→ PROBLEM TO SOLVE: Each line from the one with "Screen dimensions: 1568x600" through the end of the records below should be transcribed exactly, and each picture should be skipped.
+-------+
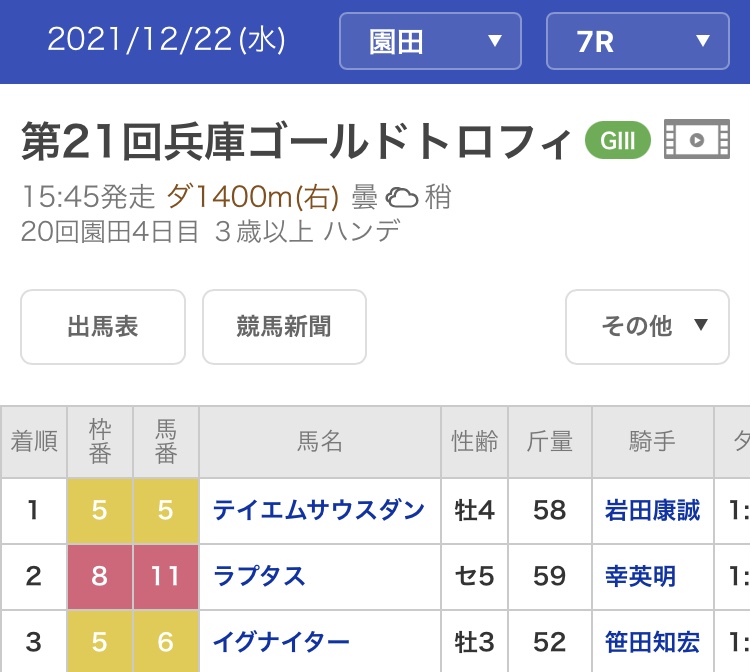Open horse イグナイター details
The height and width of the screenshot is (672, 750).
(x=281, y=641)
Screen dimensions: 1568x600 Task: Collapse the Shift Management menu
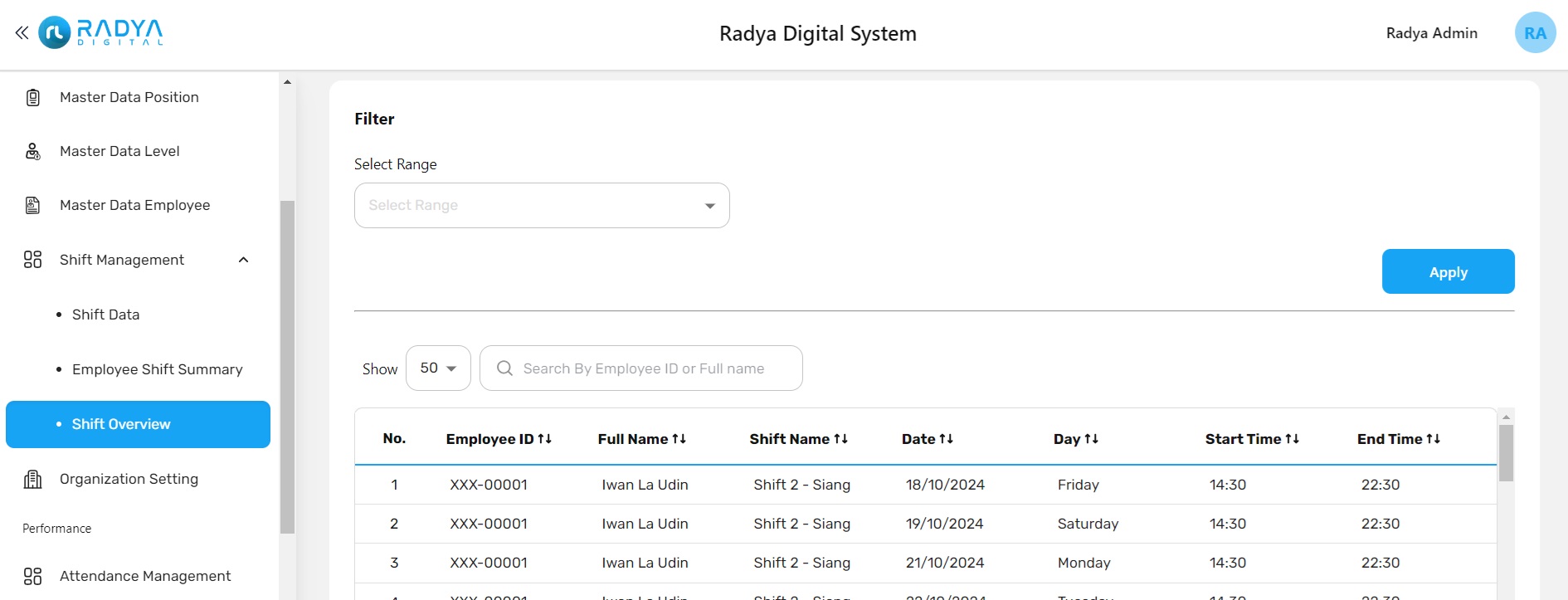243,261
+-------+
→ SOLUTION TO THE PROBLEM:
Screen dimensions: 1568x600 Task: Collapse the Shift Management menu
243,261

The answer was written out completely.